Streamlining in rare cases does help a game. Look at Mass Effect 2. This, however, is less of a testament to streamlining as it is to how clunky the original game was. Mass Effect 1 was never known for its deep game-play, so turning up the action was a good thing. The majority of games that are streamlined into a sequel do nothing but disenfranchise the fans who originally made the game a success. Casuals do not build new IPs. Core, dedicated players turn high quality original titles into major successes because they support games during their infancy. We see this all the time in the music industry. Core fans that supported their favorite bands while they were playing in the cellar of a bar lose interest when the corporate producers turn the band into marionettes, lines connected directly to the CEO's fingers. They call these bands sell outs, which fits here as well.

I'm not saying I do not want a sequel to be different from the first game, not at all. I want it to be innovative if they are going to change the formula. Addition by subtraction is a way to make something better, but it isn't the only technique that should be used.

Price Hikes

Price is always a delicate balance between many factors of which very educated individuals spend a life time studying.

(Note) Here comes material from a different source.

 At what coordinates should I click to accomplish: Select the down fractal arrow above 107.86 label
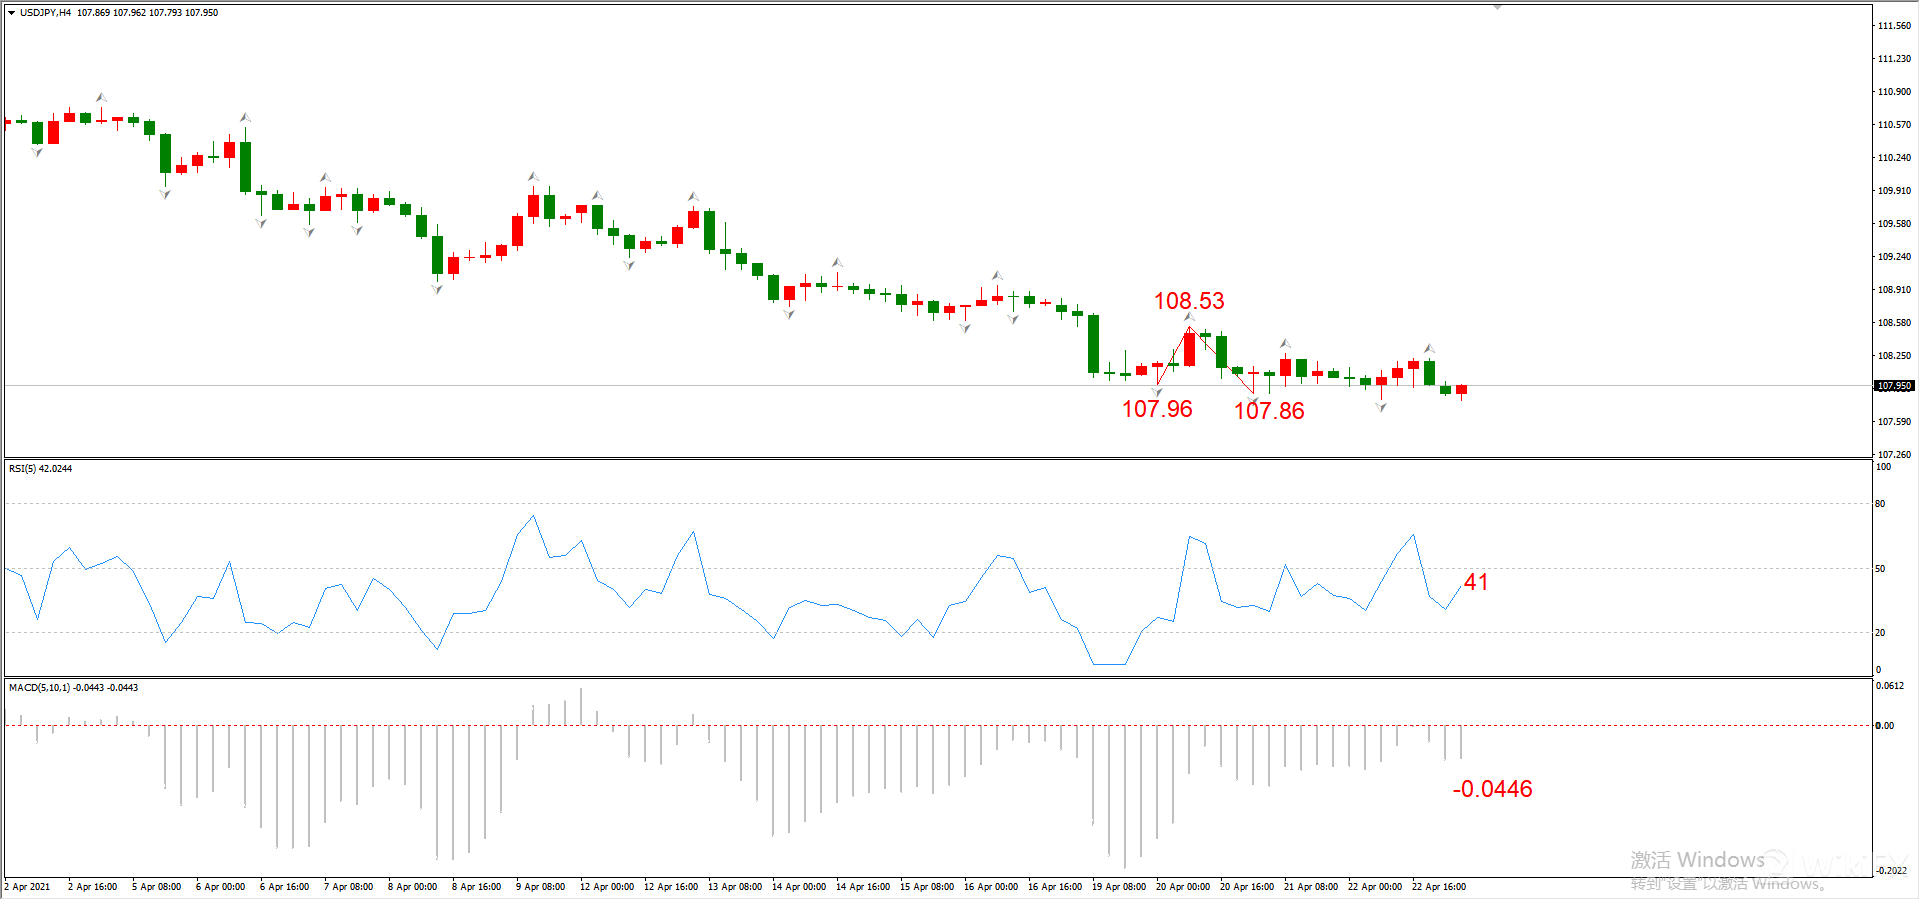(1254, 400)
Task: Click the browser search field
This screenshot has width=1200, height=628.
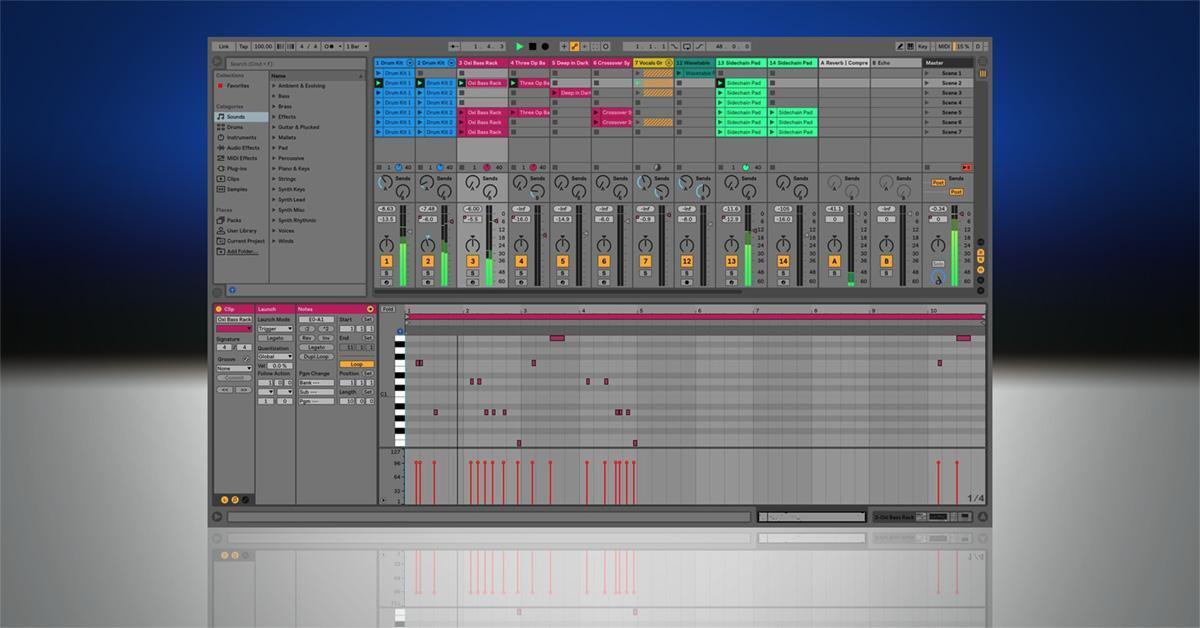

On the surface, game prices have been rather steady this generation in terms of a retail price. PC games have seen a recent jump to 59.99 which, in my opinion, is not justified in the same way that console games were. The reason is tied to the console manufacturer taking a sizeable royalty on each disk pressed for their system. PCs, on the other hand, are entirely open and there is not an entity which demands a royalty for the system's use. It seems strange that a bump in the price of PC games is needed especially when one considers most PC games are now ports or an afterthought of a mostly console game.

The less obvious price increases are concealed in the cost of DLC, collector's editions, and special versions of the games. To get the full experience from a lot of newer games the player must purchase upgraded versions of the title. Gone are the days of the collector's editions housing figurines, maps, and other fun-to-fans yet unnecessary items. Today these upgraded versions are piled high with many hours of additional content, exclusive weapons, codes for clubs, and other content which was developed at the same time as the title. It begs the question, which version is the full game the developers originally designed before it was butchered into different tiers by corporate accountants?

I thought DLC was supposed to lengthen the experience through episodic content and mini-expansions, not create a tiered monetary structure for dividing content from which producers and developers could reap more profits from fans at launch.

exiled prince

I will help you on your quest, for a modest price.

Big Deal, Right?

I know some people will think I am making a big deal out of nothing. Most of those DLC things for DA2 are only items anyway! You would be right. As of right now, it isn't game breaking. A purchase of DA2 without any of the DLC benefits will certainly give the player their money's worth with 40+ hours of game-play and such. This is not my argument though.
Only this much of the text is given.